Rappelons que le New York Times avait révélé début juillet que, lors de cette conversation avec un ami emprisonné en Arizona pour une affaire de drogue, Nafissatou Diallo aurait affirmé, en parlant de DSK: « Ce type a beaucoup d’argent, je sais ce que je fais. ».
D’après le journal, les enquêteurs ont mis plusieurs semaines avant de réussir à traduire cette échange téléphonique en peule, l’ethnie d’origine de la Guinéenne de 32 ans. D’autres médias avaient d’ailleurs indiqué que la traduction de ces propos, difficile, n’était pas limpide et soulevait des questions.

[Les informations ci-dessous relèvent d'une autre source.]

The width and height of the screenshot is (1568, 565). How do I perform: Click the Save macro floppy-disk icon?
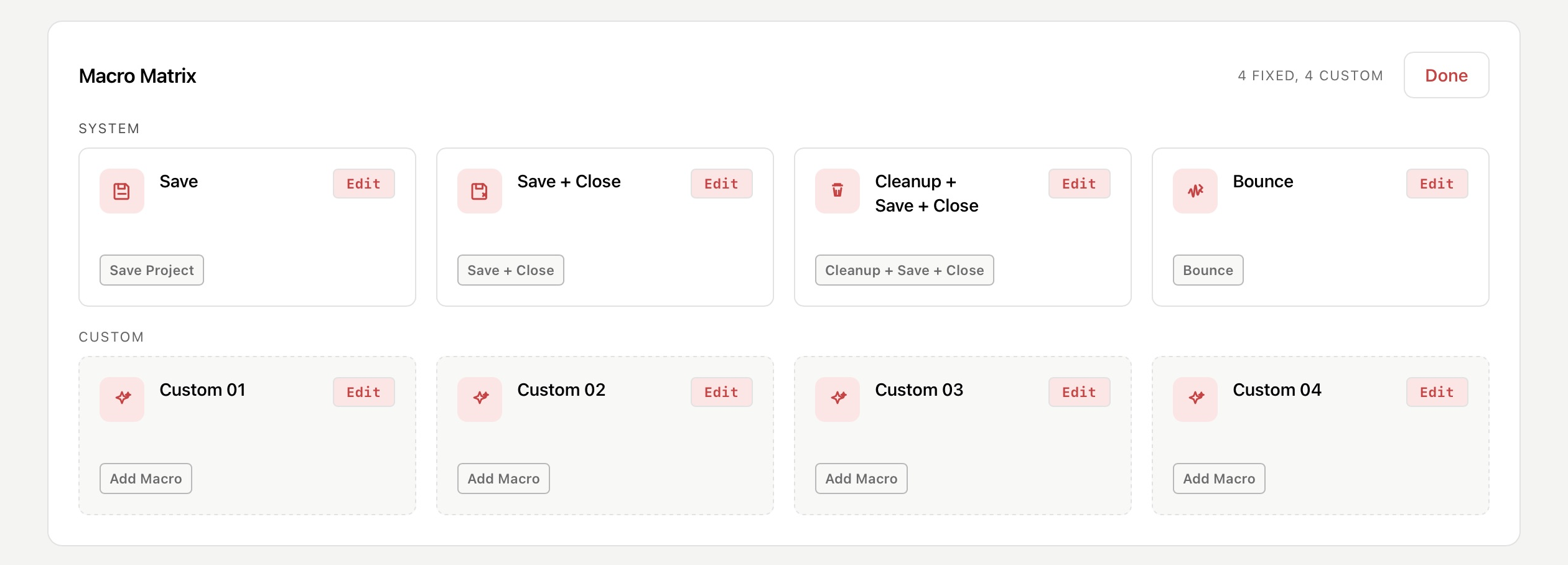pyautogui.click(x=122, y=191)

L’avocat explique donc: « Certaines choses ont été mélangées dans cette citation qui a été donnée au New York Times. Nous avons écouté cet enregistrement et il montre que la victime n’a jamais prononcé ces mots. Elle a dit à cette personne que ‘quelqu’un a essayé de me violer et c’est quelqu’un qui a du pouvoir, un homme important’. »

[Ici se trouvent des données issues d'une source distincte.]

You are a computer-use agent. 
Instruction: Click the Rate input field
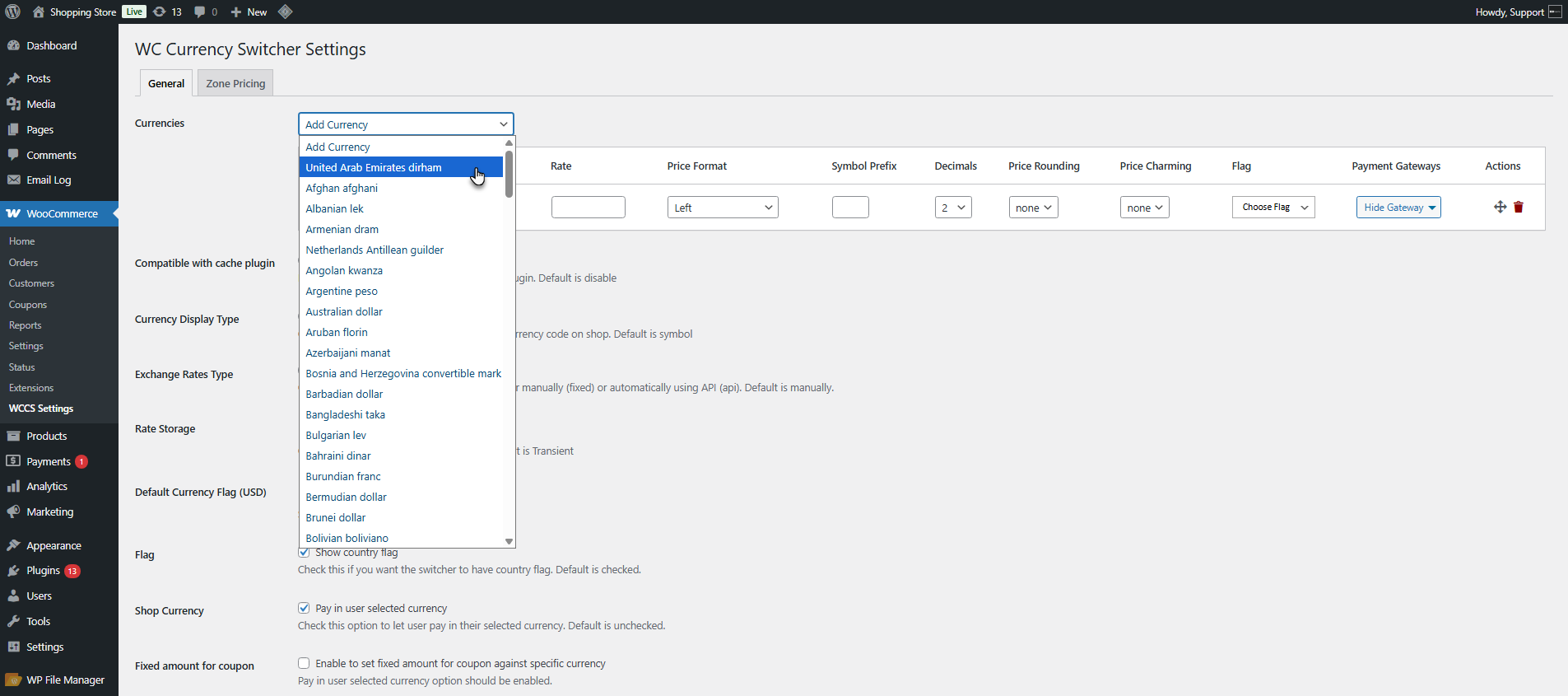coord(589,208)
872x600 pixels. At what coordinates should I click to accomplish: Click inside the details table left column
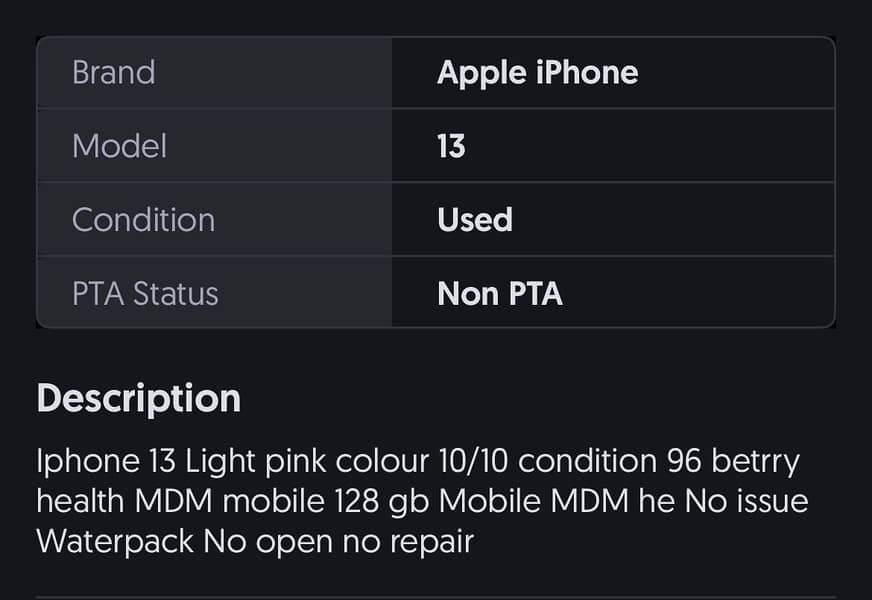click(x=213, y=182)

De son côté, Nafissatou Diallo a assuré dans Good Morning America, ce mardi, qu’elle n’avait jamais prononcé les mots qui lui sont prêtés par le quotidien new-yorkais. Cette dernière affirme avoir déclaré « Je sais ce que je fais » au téléphone, mais il s’agissait, selon elle, du moment où elle évoquait le fait d’avoir recours à un avocat.
Le bureau du procureur a quant à lui informé dans un communiqué que « l’enquête était toujours en cours ». « Nous n’avons aucun commentaire à faire sur des preuves ou sur de quelconques rencontres entre les procureurs, des témoins, des avocats de la défense ou des avocats au civil », a-t-il précisé.
La femme de chambre fera une déclaration publique jeudi à New York pour remercier ceux qui la soutiennent depuis le début de l’affaire, a annoncé mercredi une organisation communautaire africaine de New York.
Dominique Strauss-Kahn est toujours sous le coup des sept chefs d’accusation parmi lesquels celui de tentative de viol, d’agression sexuelle et de séquestration. Il est toujours privé de son passeport et est donc interdit de quitter le territoire américain.